Administrators or users may need to identify which Kubernetes controller or resource is responsible for creating and managing a specific pod. This is crucial for troubleshooting, scaling, managing lifecycle, or understanding pod behavior in the cluster.

VMware vSphere Kubernetes Service

Pods in Kubernetes are often created and overseen by higher-level controllers such as ReplicaSets, DaemonSets, Deployments, StatefulSets, or custom controllers. The pod itself maintains metadata identifying its immediate owner via ownerReferences.

Identifying this ownership correctly helps understand how the pod is managed and how changes might propagate.

To determine the parent resource or controller of a pod, follow these general steps:

• Inspect Pod Metadata for OwnerReferences
  • Run the command: kubectl get pod <pod-name> -n <namespace> -o yaml
  • Look under metadata.ownerReferences. This field lists the resource(s) that directly own the pod, including:
    • kind: The type of parent resource (e.g., ReplicaSet, DaemonSet, StatefulSet, Job, CronJob, etc.).
    • name: The name of the parent resource.
    • uid: Unique identifier of the owner object.

Example snippet:

ownerReferences:
- apiVersion: apps/v1
  kind: ReplicaSet
  name: example-rs
  uid: abc12345-####-####-####-####

• Trace Ownership Hierarchy Recursively (if needed)
  • Many pods are not directly created by top-level controllers but by intermediate controllers. For instance:
    • A Pod may be owned by a ReplicaSet, which in turn is owned by a Deployment.
    • A Job may own Pods, and a CronJob may own Jobs.
  • To find the root owner, query the owner resource and check its ownerReferences. Repeat the process until you find a resource without owners — this is the root controller.

Command to inspect owner resource: kubectl get <kind> <name> -n <namespace> -o yaml

Replace <kind> and <name> with the kind and name found in the pod’s ownerReferences.

• Use Quick Inspection
  • To quickly see the immediate owner kind: kubectl get pod <pod-name> -n <namespace> -o jsonpath='{.metadata.ownerReferences[0].kind}'
• Consider Workloads Controlled by Custom or Specialized Controllers
  • Pods can be managed by custom controllers or operators.
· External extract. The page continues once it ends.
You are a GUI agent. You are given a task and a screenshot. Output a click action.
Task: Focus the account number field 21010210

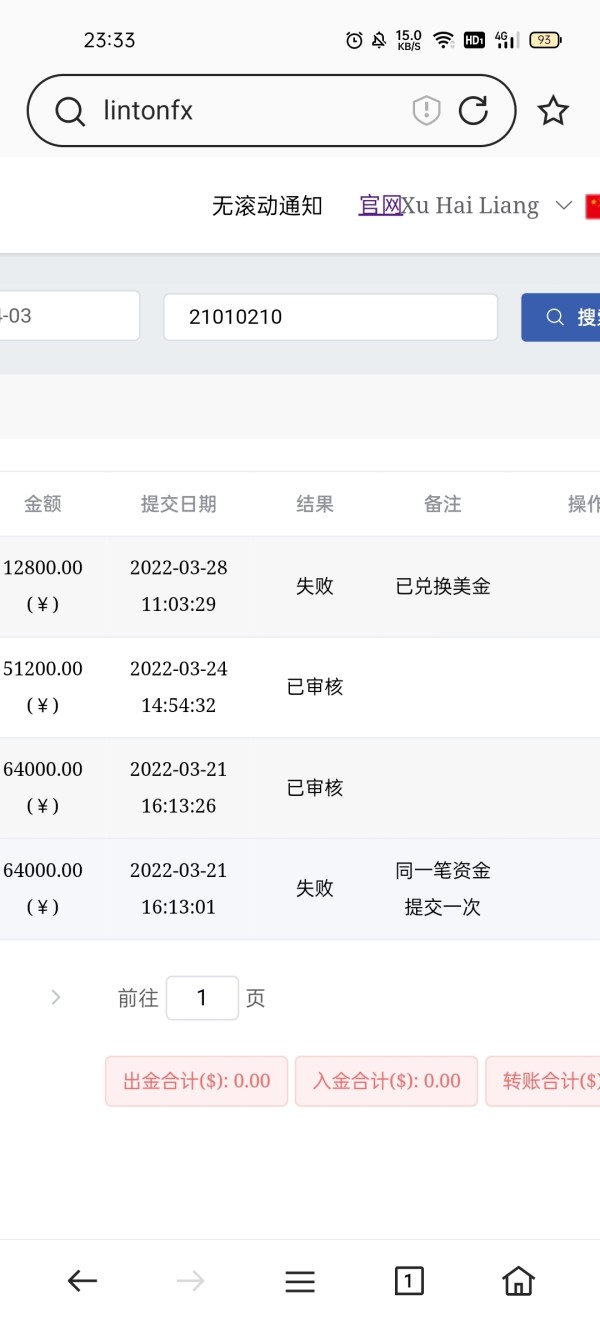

The methodology remains the same — check ownership annotations in ownerReferences.

1. Pods without ownerReferences are typically standalone and directly created by users or scripts.
2. Understanding pod ownership is critical for safe deletion — deleting a pod managed by a controller may cause it to be recreated automatically.
3. Recursive tracing helps understand complex ownership chains in nested workloads.